Given task: Shift every coordinate in the answers up by 73, and write out again everything from the line containing "You are a GUI" down to the line containing "point(639,26)", requests included. Copy only those lines, and leave the pictures out of your answer.

===== Supplied information

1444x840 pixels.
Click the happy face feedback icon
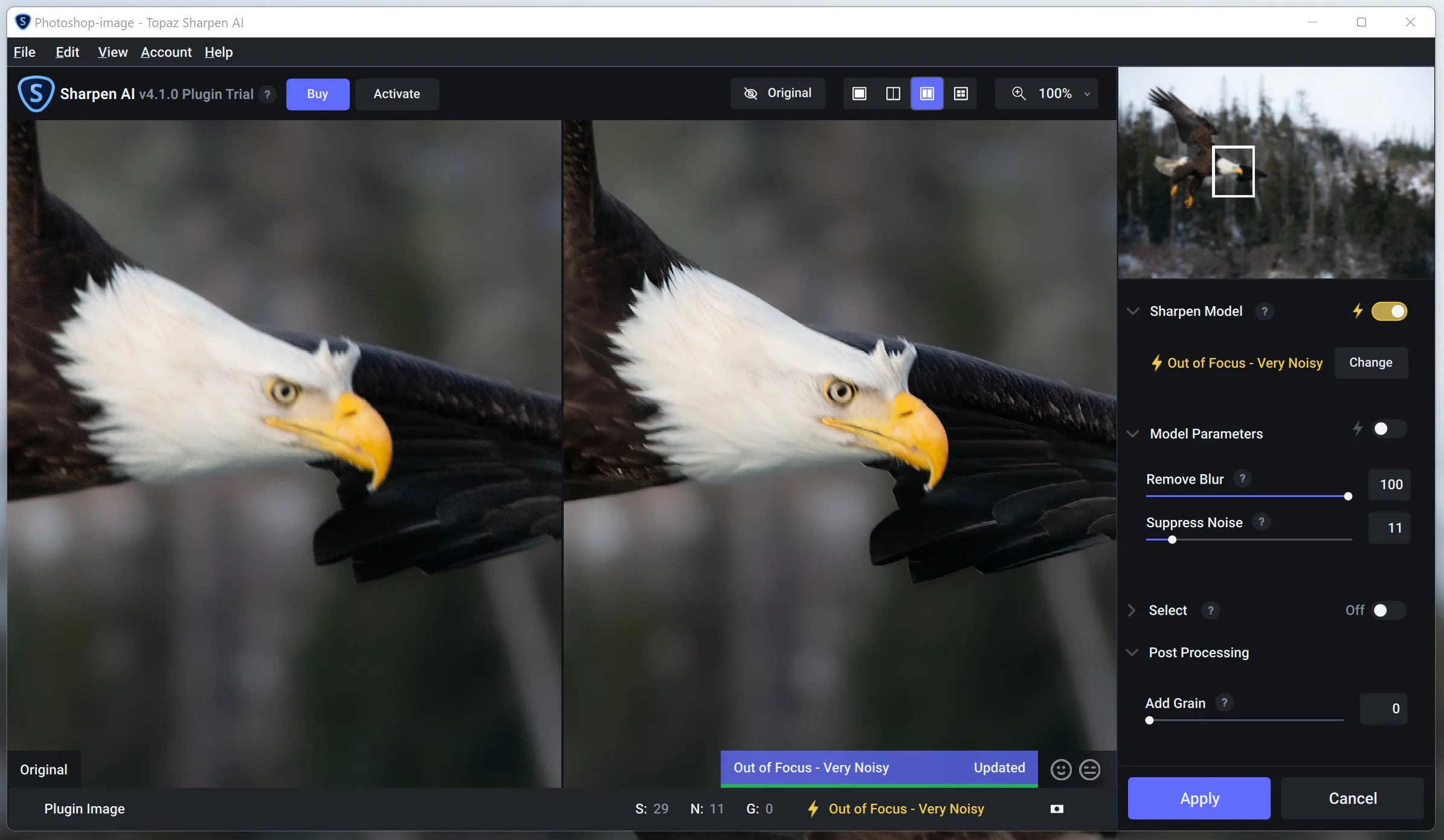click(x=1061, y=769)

==========
===== Supplied information

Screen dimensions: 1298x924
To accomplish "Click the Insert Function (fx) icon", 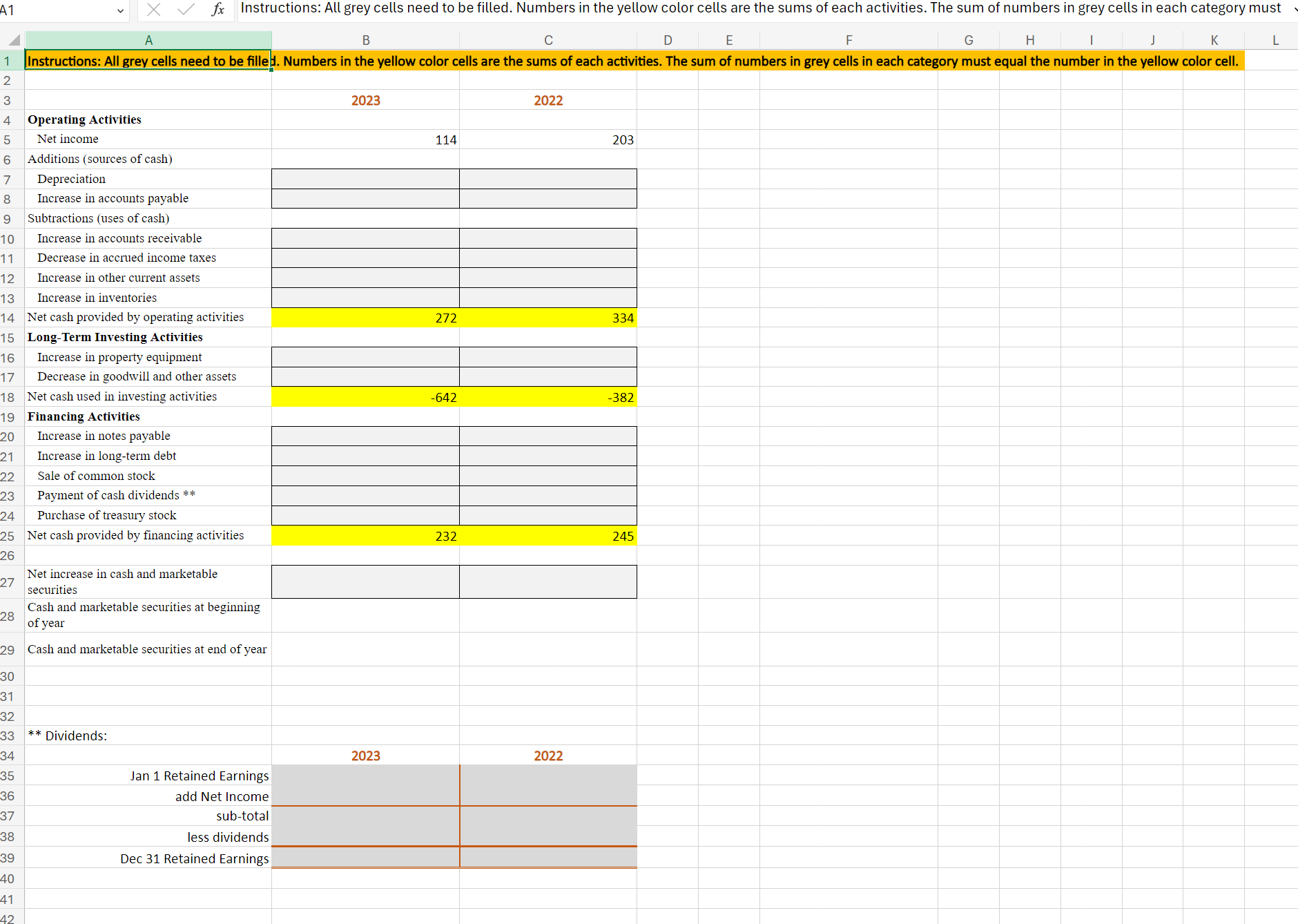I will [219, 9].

==========
===== Supplied information

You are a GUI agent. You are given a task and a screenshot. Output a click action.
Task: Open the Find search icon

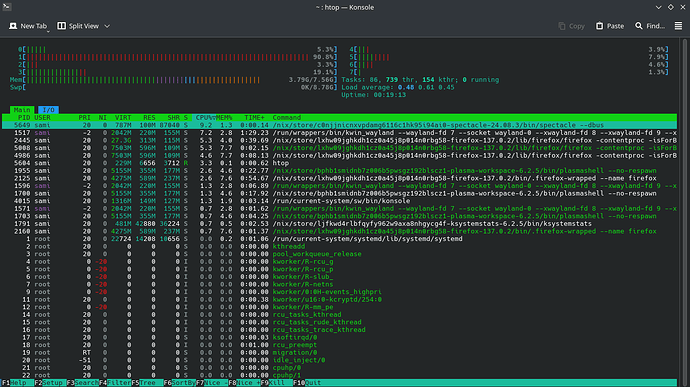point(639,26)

==========

Response to the exercise:
You are a GUI agent. You are given a task and a screenshot. Output a click action.
Task: Open the Find search icon

point(712,99)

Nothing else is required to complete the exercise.